[EXERCISE DESCRIPTION]
For this task, retype the records below exactly.

======

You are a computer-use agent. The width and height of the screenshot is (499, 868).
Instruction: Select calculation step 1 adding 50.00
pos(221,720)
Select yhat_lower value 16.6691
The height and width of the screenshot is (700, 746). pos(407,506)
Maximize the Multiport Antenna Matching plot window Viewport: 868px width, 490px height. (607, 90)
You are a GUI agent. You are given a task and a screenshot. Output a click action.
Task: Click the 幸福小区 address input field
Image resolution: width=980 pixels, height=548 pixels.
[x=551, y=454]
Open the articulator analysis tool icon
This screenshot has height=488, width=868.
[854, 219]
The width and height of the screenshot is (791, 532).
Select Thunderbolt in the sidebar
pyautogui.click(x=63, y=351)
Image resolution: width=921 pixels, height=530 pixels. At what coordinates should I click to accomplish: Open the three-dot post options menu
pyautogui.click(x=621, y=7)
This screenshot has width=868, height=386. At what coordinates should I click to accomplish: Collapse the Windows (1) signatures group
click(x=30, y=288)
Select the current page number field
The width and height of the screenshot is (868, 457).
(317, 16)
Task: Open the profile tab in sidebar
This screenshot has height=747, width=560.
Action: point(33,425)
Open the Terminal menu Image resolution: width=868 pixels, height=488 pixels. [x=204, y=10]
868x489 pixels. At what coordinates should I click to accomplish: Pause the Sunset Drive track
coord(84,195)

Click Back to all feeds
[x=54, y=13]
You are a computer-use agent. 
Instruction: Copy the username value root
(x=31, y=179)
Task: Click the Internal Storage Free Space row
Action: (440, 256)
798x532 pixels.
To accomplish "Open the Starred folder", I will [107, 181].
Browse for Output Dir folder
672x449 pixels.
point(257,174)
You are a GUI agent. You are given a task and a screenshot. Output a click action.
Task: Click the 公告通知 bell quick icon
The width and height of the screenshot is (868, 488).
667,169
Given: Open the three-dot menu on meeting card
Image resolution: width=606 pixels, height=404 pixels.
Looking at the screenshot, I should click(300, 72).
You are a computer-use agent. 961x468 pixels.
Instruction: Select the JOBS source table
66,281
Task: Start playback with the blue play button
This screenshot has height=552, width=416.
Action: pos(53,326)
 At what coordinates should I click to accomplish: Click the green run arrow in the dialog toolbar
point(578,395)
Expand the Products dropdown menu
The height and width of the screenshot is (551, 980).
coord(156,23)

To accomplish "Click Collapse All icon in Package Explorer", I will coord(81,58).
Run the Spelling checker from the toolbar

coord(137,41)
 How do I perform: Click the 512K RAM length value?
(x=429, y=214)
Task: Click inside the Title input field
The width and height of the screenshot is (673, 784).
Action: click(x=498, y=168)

======

[RESPONSE BOX]
You are a computer-use agent. The width and height of the screenshot is (499, 868).
Instruction: Select calculation step 1 adding 50.00
pos(221,720)
Select yhat_lower value 16.6691
The height and width of the screenshot is (700, 746). pos(407,506)
Maximize the Multiport Antenna Matching plot window Viewport: 868px width, 490px height. (607, 90)
You are a GUI agent. You are given a task and a screenshot. Output a click action.
Task: Click the 幸福小区 address input field
Image resolution: width=980 pixels, height=548 pixels.
[x=551, y=454]
Open the articulator analysis tool icon
This screenshot has height=488, width=868.
[854, 219]
The width and height of the screenshot is (791, 532).
Select Thunderbolt in the sidebar
pyautogui.click(x=63, y=351)
Image resolution: width=921 pixels, height=530 pixels. At what coordinates should I click to accomplish: Open the three-dot post options menu
pyautogui.click(x=621, y=7)
This screenshot has width=868, height=386. At what coordinates should I click to accomplish: Collapse the Windows (1) signatures group
click(x=30, y=288)
Select the current page number field
The width and height of the screenshot is (868, 457).
(317, 16)
Task: Open the profile tab in sidebar
This screenshot has height=747, width=560.
Action: point(33,425)
Open the Terminal menu Image resolution: width=868 pixels, height=488 pixels. [x=204, y=10]
868x489 pixels. At what coordinates should I click to accomplish: Pause the Sunset Drive track
coord(84,195)

Click Back to all feeds
[x=54, y=13]
You are a computer-use agent. 
Instruction: Copy the username value root
(x=31, y=179)
Task: Click the Internal Storage Free Space row
Action: (440, 256)
798x532 pixels.
To accomplish "Open the Starred folder", I will [107, 181].
Browse for Output Dir folder
672x449 pixels.
point(257,174)
You are a GUI agent. You are given a task and a screenshot. Output a click action.
Task: Click the 公告通知 bell quick icon
The width and height of the screenshot is (868, 488).
667,169
Given: Open the three-dot menu on meeting card
Image resolution: width=606 pixels, height=404 pixels.
Looking at the screenshot, I should click(300, 72).
You are a computer-use agent. 961x468 pixels.
Instruction: Select the JOBS source table
66,281
Task: Start playback with the blue play button
This screenshot has height=552, width=416.
Action: pos(53,326)
 At what coordinates should I click to accomplish: Click the green run arrow in the dialog toolbar
point(578,395)
Expand the Products dropdown menu
The height and width of the screenshot is (551, 980).
coord(156,23)

To accomplish "Click Collapse All icon in Package Explorer", I will coord(81,58).
Run the Spelling checker from the toolbar

coord(137,41)
 How do I perform: Click the 512K RAM length value?
(x=429, y=214)
Task: Click inside the Title input field
The width and height of the screenshot is (673, 784).
Action: click(x=498, y=168)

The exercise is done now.